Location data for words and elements
#####

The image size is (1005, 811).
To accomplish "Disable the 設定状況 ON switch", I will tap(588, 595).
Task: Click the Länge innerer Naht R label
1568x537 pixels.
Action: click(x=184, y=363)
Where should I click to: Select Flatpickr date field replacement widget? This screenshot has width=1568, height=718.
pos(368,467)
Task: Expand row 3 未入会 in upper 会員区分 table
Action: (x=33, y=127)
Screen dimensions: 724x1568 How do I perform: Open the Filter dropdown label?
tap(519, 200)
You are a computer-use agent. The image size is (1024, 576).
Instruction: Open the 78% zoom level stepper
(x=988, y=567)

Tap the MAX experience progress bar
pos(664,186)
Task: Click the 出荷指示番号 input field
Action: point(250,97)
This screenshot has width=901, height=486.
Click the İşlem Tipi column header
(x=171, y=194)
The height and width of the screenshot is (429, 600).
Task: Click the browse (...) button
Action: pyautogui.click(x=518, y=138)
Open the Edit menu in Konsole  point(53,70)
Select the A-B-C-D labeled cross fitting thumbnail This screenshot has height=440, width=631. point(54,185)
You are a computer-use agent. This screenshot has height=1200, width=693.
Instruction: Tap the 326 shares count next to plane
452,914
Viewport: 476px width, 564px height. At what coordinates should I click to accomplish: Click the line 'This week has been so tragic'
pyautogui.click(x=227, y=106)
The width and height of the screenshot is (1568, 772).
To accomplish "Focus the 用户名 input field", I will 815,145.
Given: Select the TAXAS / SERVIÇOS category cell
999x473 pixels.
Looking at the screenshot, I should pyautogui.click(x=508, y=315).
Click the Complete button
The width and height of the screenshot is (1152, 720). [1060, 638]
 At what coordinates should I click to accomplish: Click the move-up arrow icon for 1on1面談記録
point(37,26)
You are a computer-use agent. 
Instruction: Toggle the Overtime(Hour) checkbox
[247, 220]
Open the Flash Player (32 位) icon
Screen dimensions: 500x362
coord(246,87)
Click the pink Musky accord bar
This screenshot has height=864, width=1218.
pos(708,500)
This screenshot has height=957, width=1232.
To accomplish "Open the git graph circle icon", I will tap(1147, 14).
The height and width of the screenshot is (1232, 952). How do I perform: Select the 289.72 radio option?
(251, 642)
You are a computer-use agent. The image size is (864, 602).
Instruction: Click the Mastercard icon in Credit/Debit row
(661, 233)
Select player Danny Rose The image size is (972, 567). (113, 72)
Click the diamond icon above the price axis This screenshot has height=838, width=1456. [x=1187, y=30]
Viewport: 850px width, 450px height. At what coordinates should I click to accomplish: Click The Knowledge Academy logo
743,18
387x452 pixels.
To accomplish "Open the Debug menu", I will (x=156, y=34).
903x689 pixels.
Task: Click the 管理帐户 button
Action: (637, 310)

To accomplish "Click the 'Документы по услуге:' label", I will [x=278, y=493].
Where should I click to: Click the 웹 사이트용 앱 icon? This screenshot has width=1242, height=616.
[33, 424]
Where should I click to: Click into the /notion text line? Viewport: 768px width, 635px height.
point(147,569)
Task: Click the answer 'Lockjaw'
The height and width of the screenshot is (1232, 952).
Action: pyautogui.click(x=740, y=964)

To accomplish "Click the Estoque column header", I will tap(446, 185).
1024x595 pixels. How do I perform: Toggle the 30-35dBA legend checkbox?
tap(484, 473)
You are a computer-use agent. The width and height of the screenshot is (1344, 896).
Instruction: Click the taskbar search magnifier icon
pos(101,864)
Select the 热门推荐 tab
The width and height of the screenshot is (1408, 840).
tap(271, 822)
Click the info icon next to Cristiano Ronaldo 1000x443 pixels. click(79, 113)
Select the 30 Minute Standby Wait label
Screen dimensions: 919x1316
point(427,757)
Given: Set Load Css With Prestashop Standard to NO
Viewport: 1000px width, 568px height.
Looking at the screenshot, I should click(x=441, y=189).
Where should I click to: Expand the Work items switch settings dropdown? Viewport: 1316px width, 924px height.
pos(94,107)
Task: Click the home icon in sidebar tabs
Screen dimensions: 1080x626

#####

• Short task:
Repeat the entire listing above verbatim, keeping every line unchanged.

• The response:
The image size is (1005, 811).
To accomplish "Disable the 設定状況 ON switch", I will tap(588, 595).
Task: Click the Länge innerer Naht R label
1568x537 pixels.
Action: click(x=184, y=363)
Where should I click to: Select Flatpickr date field replacement widget? This screenshot has width=1568, height=718.
pos(368,467)
Task: Expand row 3 未入会 in upper 会員区分 table
Action: (x=33, y=127)
Screen dimensions: 724x1568 How do I perform: Open the Filter dropdown label?
tap(519, 200)
You are a computer-use agent. The image size is (1024, 576).
Instruction: Open the 78% zoom level stepper
(x=988, y=567)

Tap the MAX experience progress bar
pos(664,186)
Task: Click the 出荷指示番号 input field
Action: point(250,97)
This screenshot has width=901, height=486.
Click the İşlem Tipi column header
(x=171, y=194)
The height and width of the screenshot is (429, 600).
Task: Click the browse (...) button
Action: pyautogui.click(x=518, y=138)
Open the Edit menu in Konsole  point(53,70)
Select the A-B-C-D labeled cross fitting thumbnail This screenshot has height=440, width=631. point(54,185)
You are a computer-use agent. This screenshot has height=1200, width=693.
Instruction: Tap the 326 shares count next to plane
452,914
Viewport: 476px width, 564px height. At what coordinates should I click to accomplish: Click the line 'This week has been so tragic'
pyautogui.click(x=227, y=106)
The width and height of the screenshot is (1568, 772).
To accomplish "Focus the 用户名 input field", I will 815,145.
Given: Select the TAXAS / SERVIÇOS category cell
999x473 pixels.
Looking at the screenshot, I should pyautogui.click(x=508, y=315).
Click the Complete button
The width and height of the screenshot is (1152, 720). [1060, 638]
 At what coordinates should I click to accomplish: Click the move-up arrow icon for 1on1面談記録
point(37,26)
You are a computer-use agent. 
Instruction: Toggle the Overtime(Hour) checkbox
[247, 220]
Open the Flash Player (32 位) icon
Screen dimensions: 500x362
coord(246,87)
Click the pink Musky accord bar
This screenshot has height=864, width=1218.
pos(708,500)
This screenshot has height=957, width=1232.
To accomplish "Open the git graph circle icon", I will tap(1147, 14).
The height and width of the screenshot is (1232, 952). How do I perform: Select the 289.72 radio option?
(251, 642)
You are a computer-use agent. The image size is (864, 602).
Instruction: Click the Mastercard icon in Credit/Debit row
(661, 233)
Select player Danny Rose The image size is (972, 567). (113, 72)
Click the diamond icon above the price axis This screenshot has height=838, width=1456. [x=1187, y=30]
Viewport: 850px width, 450px height. At what coordinates should I click to accomplish: Click The Knowledge Academy logo
743,18
387x452 pixels.
To accomplish "Open the Debug menu", I will (x=156, y=34).
903x689 pixels.
Task: Click the 管理帐户 button
Action: (637, 310)

To accomplish "Click the 'Документы по услуге:' label", I will [x=278, y=493].
Where should I click to: Click the 웹 사이트용 앱 icon? This screenshot has width=1242, height=616.
[33, 424]
Where should I click to: Click into the /notion text line? Viewport: 768px width, 635px height.
point(147,569)
Task: Click the answer 'Lockjaw'
The height and width of the screenshot is (1232, 952).
Action: pyautogui.click(x=740, y=964)

To accomplish "Click the Estoque column header", I will tap(446, 185).
1024x595 pixels. How do I perform: Toggle the 30-35dBA legend checkbox?
tap(484, 473)
You are a computer-use agent. The width and height of the screenshot is (1344, 896).
Instruction: Click the taskbar search magnifier icon
pos(101,864)
Select the 热门推荐 tab
The width and height of the screenshot is (1408, 840).
tap(271, 822)
Click the info icon next to Cristiano Ronaldo 1000x443 pixels. click(79, 113)
Select the 30 Minute Standby Wait label
Screen dimensions: 919x1316
point(427,757)
Given: Set Load Css With Prestashop Standard to NO
Viewport: 1000px width, 568px height.
Looking at the screenshot, I should click(x=441, y=189).
Where should I click to: Expand the Work items switch settings dropdown? Viewport: 1316px width, 924px height.
pos(94,107)
Task: Click the home icon in sidebar tabs
Screen dimensions: 1080x626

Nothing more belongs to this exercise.